**ACTIVITY**
Exactly as it appears, restate the whole listing.

[[ EXERCISE MATERIALS, beginning ]]

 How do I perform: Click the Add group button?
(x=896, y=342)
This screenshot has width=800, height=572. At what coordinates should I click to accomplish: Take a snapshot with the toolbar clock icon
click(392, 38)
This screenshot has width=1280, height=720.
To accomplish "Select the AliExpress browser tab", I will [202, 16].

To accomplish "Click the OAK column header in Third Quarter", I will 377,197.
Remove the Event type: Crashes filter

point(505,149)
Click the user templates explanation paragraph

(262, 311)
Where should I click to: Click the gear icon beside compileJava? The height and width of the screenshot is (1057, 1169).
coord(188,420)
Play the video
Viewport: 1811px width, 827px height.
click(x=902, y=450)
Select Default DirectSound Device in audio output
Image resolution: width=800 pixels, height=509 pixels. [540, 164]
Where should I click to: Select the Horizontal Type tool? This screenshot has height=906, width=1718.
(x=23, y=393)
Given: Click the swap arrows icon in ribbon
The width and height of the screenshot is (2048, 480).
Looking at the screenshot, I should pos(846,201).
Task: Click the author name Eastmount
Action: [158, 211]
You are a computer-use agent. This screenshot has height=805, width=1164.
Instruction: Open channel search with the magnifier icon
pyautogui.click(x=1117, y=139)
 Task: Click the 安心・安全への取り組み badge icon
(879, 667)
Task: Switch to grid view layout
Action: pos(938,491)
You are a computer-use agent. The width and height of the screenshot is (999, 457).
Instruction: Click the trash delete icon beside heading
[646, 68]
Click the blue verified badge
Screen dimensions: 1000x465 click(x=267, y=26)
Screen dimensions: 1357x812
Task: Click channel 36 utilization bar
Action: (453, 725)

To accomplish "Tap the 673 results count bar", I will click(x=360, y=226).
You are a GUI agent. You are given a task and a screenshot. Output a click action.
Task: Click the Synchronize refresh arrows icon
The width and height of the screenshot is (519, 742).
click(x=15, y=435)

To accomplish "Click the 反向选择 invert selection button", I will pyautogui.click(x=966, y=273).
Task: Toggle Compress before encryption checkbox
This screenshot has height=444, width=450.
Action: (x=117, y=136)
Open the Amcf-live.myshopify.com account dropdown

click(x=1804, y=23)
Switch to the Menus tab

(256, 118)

[[ EXERCISE MATERIALS, end ]]

**TASK RESULT**
 How do I perform: Click the Add group button?
(x=896, y=342)
This screenshot has width=800, height=572. At what coordinates should I click to accomplish: Take a snapshot with the toolbar clock icon
click(392, 38)
This screenshot has width=1280, height=720.
To accomplish "Select the AliExpress browser tab", I will [202, 16].

To accomplish "Click the OAK column header in Third Quarter", I will 377,197.
Remove the Event type: Crashes filter

point(505,149)
Click the user templates explanation paragraph

(262, 311)
Where should I click to: Click the gear icon beside compileJava? The height and width of the screenshot is (1057, 1169).
coord(188,420)
Play the video
Viewport: 1811px width, 827px height.
click(x=902, y=450)
Select Default DirectSound Device in audio output
Image resolution: width=800 pixels, height=509 pixels. [540, 164]
Where should I click to: Select the Horizontal Type tool? This screenshot has height=906, width=1718.
(x=23, y=393)
Given: Click the swap arrows icon in ribbon
The width and height of the screenshot is (2048, 480).
Looking at the screenshot, I should pos(846,201).
Task: Click the author name Eastmount
Action: [158, 211]
You are a computer-use agent. This screenshot has height=805, width=1164.
Instruction: Open channel search with the magnifier icon
pyautogui.click(x=1117, y=139)
 Task: Click the 安心・安全への取り組み badge icon
(879, 667)
Task: Switch to grid view layout
Action: pos(938,491)
You are a computer-use agent. The width and height of the screenshot is (999, 457).
Instruction: Click the trash delete icon beside heading
[646, 68]
Click the blue verified badge
Screen dimensions: 1000x465 click(x=267, y=26)
Screen dimensions: 1357x812
Task: Click channel 36 utilization bar
Action: (453, 725)

To accomplish "Tap the 673 results count bar", I will click(x=360, y=226).
You are a GUI agent. You are given a task and a screenshot. Output a click action.
Task: Click the Synchronize refresh arrows icon
The width and height of the screenshot is (519, 742).
click(x=15, y=435)

To accomplish "Click the 反向选择 invert selection button", I will pyautogui.click(x=966, y=273).
Task: Toggle Compress before encryption checkbox
This screenshot has height=444, width=450.
Action: (x=117, y=136)
Open the Amcf-live.myshopify.com account dropdown

click(x=1804, y=23)
Switch to the Menus tab

(256, 118)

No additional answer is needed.